**HOW TO COMPLETE THIS TASK:** The response should be a precise copy of every entry.
======== DATA IN THIS EXERCISE ========
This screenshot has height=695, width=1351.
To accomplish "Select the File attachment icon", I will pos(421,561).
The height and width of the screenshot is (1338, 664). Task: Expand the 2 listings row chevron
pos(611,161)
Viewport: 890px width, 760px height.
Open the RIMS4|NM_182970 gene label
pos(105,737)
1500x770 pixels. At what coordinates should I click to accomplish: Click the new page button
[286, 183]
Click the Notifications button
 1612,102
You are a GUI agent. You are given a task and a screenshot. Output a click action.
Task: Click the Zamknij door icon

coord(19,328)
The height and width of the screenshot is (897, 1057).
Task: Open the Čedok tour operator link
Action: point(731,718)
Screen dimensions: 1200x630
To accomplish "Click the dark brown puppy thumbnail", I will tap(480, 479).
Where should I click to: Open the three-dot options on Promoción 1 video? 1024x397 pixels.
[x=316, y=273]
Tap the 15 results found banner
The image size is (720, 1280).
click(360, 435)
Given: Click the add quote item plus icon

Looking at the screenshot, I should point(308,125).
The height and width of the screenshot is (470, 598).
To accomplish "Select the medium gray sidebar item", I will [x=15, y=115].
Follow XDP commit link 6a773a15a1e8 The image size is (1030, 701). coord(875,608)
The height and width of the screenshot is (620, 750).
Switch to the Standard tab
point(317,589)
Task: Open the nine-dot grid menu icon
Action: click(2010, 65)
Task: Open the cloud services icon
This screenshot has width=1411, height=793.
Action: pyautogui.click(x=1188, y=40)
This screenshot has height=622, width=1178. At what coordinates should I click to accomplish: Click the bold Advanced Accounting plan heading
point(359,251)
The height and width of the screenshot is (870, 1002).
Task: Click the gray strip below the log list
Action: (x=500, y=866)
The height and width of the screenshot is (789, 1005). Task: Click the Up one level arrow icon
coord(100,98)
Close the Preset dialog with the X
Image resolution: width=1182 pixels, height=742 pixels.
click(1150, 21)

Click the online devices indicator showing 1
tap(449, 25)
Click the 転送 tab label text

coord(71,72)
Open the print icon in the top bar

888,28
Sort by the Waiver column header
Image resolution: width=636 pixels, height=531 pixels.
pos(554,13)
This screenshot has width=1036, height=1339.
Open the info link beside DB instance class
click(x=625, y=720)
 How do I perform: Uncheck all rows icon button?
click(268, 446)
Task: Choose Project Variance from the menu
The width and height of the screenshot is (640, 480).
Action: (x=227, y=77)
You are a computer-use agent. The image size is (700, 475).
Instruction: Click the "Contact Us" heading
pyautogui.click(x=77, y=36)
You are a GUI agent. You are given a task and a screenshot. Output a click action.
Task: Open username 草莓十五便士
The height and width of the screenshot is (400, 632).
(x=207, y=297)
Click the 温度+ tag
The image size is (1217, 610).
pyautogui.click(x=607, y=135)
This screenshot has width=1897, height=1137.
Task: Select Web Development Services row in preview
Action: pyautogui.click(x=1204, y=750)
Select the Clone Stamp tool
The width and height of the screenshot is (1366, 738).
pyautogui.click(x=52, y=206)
========
**SOLUTION:**
This screenshot has height=695, width=1351.
To accomplish "Select the File attachment icon", I will pos(421,561).
The height and width of the screenshot is (1338, 664). Task: Expand the 2 listings row chevron
pos(611,161)
Viewport: 890px width, 760px height.
Open the RIMS4|NM_182970 gene label
pos(105,737)
1500x770 pixels. At what coordinates should I click to accomplish: Click the new page button
[286, 183]
Click the Notifications button
 1612,102
You are a GUI agent. You are given a task and a screenshot. Output a click action.
Task: Click the Zamknij door icon

coord(19,328)
The height and width of the screenshot is (897, 1057).
Task: Open the Čedok tour operator link
Action: point(731,718)
Screen dimensions: 1200x630
To accomplish "Click the dark brown puppy thumbnail", I will tap(480, 479).
Where should I click to: Open the three-dot options on Promoción 1 video? 1024x397 pixels.
[x=316, y=273]
Tap the 15 results found banner
The image size is (720, 1280).
click(360, 435)
Given: Click the add quote item plus icon

Looking at the screenshot, I should point(308,125).
The height and width of the screenshot is (470, 598).
To accomplish "Select the medium gray sidebar item", I will [x=15, y=115].
Follow XDP commit link 6a773a15a1e8 The image size is (1030, 701). coord(875,608)
The height and width of the screenshot is (620, 750).
Switch to the Standard tab
point(317,589)
Task: Open the nine-dot grid menu icon
Action: click(2010, 65)
Task: Open the cloud services icon
This screenshot has width=1411, height=793.
Action: pyautogui.click(x=1188, y=40)
This screenshot has height=622, width=1178. At what coordinates should I click to accomplish: Click the bold Advanced Accounting plan heading
point(359,251)
The height and width of the screenshot is (870, 1002).
Task: Click the gray strip below the log list
Action: (x=500, y=866)
The height and width of the screenshot is (789, 1005). Task: Click the Up one level arrow icon
coord(100,98)
Close the Preset dialog with the X
Image resolution: width=1182 pixels, height=742 pixels.
click(1150, 21)

Click the online devices indicator showing 1
tap(449, 25)
Click the 転送 tab label text

coord(71,72)
Open the print icon in the top bar

888,28
Sort by the Waiver column header
Image resolution: width=636 pixels, height=531 pixels.
pos(554,13)
This screenshot has width=1036, height=1339.
Open the info link beside DB instance class
click(x=625, y=720)
 How do I perform: Uncheck all rows icon button?
click(268, 446)
Task: Choose Project Variance from the menu
The width and height of the screenshot is (640, 480).
Action: (x=227, y=77)
You are a computer-use agent. The image size is (700, 475).
Instruction: Click the "Contact Us" heading
pyautogui.click(x=77, y=36)
You are a GUI agent. You are given a task and a screenshot. Output a click action.
Task: Open username 草莓十五便士
The height and width of the screenshot is (400, 632).
(x=207, y=297)
Click the 温度+ tag
The image size is (1217, 610).
pyautogui.click(x=607, y=135)
This screenshot has width=1897, height=1137.
Task: Select Web Development Services row in preview
Action: pyautogui.click(x=1204, y=750)
Select the Clone Stamp tool
The width and height of the screenshot is (1366, 738).
pyautogui.click(x=52, y=206)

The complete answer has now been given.